Feb. 6, 1837.—Why is it that our desires so infinitely transcend our capacities? We grasp at everything—do so by the very constitution of our natures; and seize—less than nothing. We can not rest without perfection in everything, yet the labor of a life devoted to one thing, only shows us how unattainable it is. I am oppressed with gloom—oh, for light, light, light! Feb. 20th.—Alas! my feelings of discouragement and despondency, instead of diminishing, strengthen every day. I have been ill for the last fortnight; and possibly physical causes have contributed to shroud my mind in this thick darkness. Yet I can not believe that conviction so clear, conclusions so irresistible as those which weigh me down, are entirely the result of morbid physical action. In order to prove that they are not, and to have the means of judging hereafter of the rationalness of my present judgments, I will record the grounds of my despondency. As nearly as I can recollect, the thought which oftenest pressed itself upon me, when these feelings of gloom began, was that I was living to no purpose. I was conscious, not only of a conviction that I ought to live to do good, but of an intense desire to do good—to know that I was living to some purpose; and I felt perfectly certain that this knowledge was essential to my happiness. I began to wonder that I had been contented to seek knowledge all my life for my own pleasure, or with an indefinite idea that it might contribute in some way to my usefulness,—without any distinct plan.... I then began to inquire what results I had of “all my labor which I have taken under the sun” and these are my conclusions:
1. I have not that mental discipline, or that command of my own powers, which is one of the most valuable results of properly directed study. I can not grasp a subject at once, and view it in all its bearings.
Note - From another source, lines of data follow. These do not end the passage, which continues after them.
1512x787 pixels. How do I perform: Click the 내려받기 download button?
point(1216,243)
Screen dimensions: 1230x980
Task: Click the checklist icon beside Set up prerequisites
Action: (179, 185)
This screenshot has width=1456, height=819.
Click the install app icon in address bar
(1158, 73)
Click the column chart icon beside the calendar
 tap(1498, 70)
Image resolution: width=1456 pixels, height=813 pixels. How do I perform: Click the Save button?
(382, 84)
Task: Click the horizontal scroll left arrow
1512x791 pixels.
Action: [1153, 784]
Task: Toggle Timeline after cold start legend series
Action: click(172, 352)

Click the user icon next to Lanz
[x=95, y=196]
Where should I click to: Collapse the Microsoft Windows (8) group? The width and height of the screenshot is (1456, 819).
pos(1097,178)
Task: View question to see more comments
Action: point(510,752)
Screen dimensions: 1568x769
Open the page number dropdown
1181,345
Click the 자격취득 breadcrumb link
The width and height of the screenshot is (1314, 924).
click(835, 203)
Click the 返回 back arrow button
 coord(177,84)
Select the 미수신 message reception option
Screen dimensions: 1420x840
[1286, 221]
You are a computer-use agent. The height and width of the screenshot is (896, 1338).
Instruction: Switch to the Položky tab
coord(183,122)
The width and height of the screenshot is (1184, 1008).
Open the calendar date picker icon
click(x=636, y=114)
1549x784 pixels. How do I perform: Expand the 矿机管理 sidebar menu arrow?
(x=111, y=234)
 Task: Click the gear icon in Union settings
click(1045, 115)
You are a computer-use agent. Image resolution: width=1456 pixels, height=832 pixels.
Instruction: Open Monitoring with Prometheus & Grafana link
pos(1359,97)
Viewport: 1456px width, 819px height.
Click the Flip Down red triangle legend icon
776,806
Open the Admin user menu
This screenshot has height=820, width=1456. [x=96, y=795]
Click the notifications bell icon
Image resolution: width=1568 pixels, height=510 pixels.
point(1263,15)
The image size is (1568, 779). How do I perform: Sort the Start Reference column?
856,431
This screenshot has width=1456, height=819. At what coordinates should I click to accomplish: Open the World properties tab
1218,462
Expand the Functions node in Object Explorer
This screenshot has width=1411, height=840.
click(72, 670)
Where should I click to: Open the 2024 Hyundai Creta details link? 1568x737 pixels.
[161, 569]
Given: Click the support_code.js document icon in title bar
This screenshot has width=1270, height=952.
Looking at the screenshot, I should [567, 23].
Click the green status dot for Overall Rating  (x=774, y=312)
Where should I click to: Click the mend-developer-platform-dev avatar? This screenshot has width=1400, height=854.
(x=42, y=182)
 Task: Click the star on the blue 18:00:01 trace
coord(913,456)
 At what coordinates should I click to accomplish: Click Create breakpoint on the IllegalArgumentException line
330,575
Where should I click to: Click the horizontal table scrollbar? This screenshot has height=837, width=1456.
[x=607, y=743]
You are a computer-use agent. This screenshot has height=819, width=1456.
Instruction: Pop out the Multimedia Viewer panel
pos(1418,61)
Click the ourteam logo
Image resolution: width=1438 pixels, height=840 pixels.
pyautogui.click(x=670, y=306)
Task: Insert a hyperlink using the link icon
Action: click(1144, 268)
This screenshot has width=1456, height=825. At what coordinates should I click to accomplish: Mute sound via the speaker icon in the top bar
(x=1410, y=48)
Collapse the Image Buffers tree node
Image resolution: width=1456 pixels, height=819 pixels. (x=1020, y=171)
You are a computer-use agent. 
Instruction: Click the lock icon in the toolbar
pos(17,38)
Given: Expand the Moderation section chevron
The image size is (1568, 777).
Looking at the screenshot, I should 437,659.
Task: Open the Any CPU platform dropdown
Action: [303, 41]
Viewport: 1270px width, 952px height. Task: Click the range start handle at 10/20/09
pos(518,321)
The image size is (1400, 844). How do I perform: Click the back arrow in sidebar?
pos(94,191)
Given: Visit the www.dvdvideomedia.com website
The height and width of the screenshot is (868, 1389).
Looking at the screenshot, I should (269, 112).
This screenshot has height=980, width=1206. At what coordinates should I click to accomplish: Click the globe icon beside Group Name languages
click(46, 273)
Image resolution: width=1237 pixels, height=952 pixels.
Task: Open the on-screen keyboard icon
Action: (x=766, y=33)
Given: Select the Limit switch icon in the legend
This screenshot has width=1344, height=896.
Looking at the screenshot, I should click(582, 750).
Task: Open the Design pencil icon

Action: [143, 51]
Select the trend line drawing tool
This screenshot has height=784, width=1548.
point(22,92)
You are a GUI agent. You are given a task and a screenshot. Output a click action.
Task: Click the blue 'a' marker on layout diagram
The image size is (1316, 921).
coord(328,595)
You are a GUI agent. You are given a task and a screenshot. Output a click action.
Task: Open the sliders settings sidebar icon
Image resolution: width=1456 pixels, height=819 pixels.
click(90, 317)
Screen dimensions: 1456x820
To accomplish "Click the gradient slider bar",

2. I have not that self-knowledge which is another sure result of proper study. I do not know what I am capable of, nor what I am particularly fitted for, nor what I am most deficient in. I am forever pouring into my own mind, and yet never find out what is there.
3d. I have no principle of arrangement or assimilation which might unite all my scattered knowledge. Oh, how different if I had had one definite object which, like the lens, should concentrate all the scattered rays to one focus. I met with this remark of Sir Egerton Bridges to-day; it applies to me exactly: “I have never met with one who seemed to have the same overruling passion for literature as I have always had. A thousand others have pursued it with more principle, reason, method, fixed purpose, and effect; mine I admit to have been pure, blind, unregulated love.”
4th. I have lost the power of thinking for myself. My memory, which was originally good, has been so washed away by the floods of trash which have been poured into it, that now it scarcely serves me at all.